- TASK DETAILS:
Which lines of the records contain the word "This"? Show each of them.

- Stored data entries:
▬▬▬▬▬▬
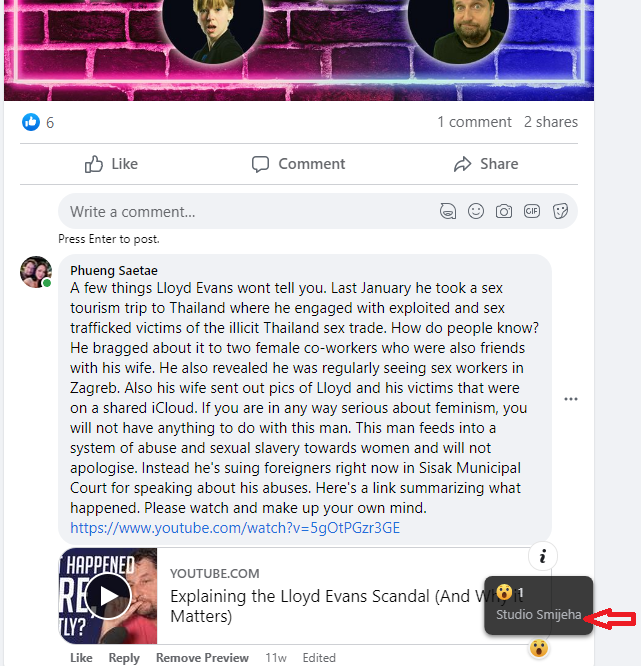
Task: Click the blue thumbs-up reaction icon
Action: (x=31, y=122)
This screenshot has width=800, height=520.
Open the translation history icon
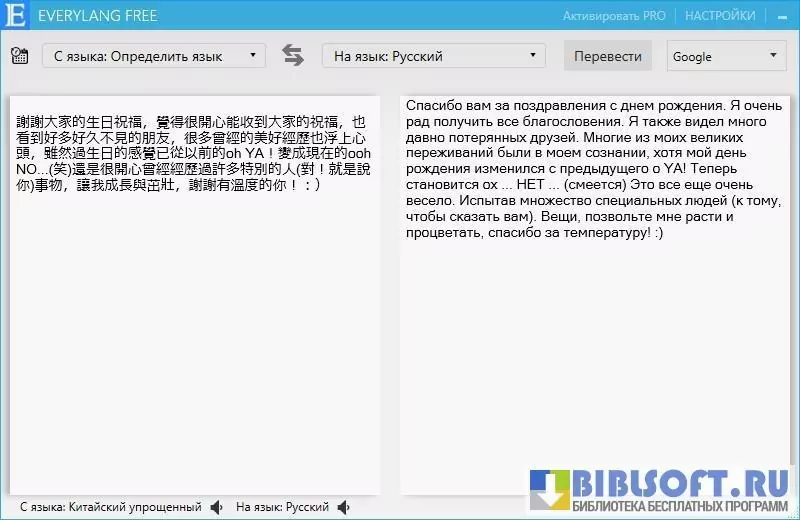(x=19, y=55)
▬▬▬▬▬▬
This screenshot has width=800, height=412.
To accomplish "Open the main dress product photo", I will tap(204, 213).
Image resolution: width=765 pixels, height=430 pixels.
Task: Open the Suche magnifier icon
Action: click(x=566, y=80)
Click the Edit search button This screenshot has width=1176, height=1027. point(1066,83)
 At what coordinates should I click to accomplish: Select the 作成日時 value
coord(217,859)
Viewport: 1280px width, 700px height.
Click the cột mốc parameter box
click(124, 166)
▬▬▬▬▬▬
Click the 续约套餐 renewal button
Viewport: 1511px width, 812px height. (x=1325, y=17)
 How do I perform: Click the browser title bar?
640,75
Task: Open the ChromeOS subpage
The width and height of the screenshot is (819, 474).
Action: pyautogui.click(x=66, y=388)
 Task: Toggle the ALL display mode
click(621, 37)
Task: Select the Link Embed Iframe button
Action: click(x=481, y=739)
▬▬▬▬▬▬
- WRITTEN ANSWER:
This screenshot has width=800, height=520.
This screenshot has width=800, height=412.
Click the Edit search button This screenshot has width=1176, height=1027. point(1066,83)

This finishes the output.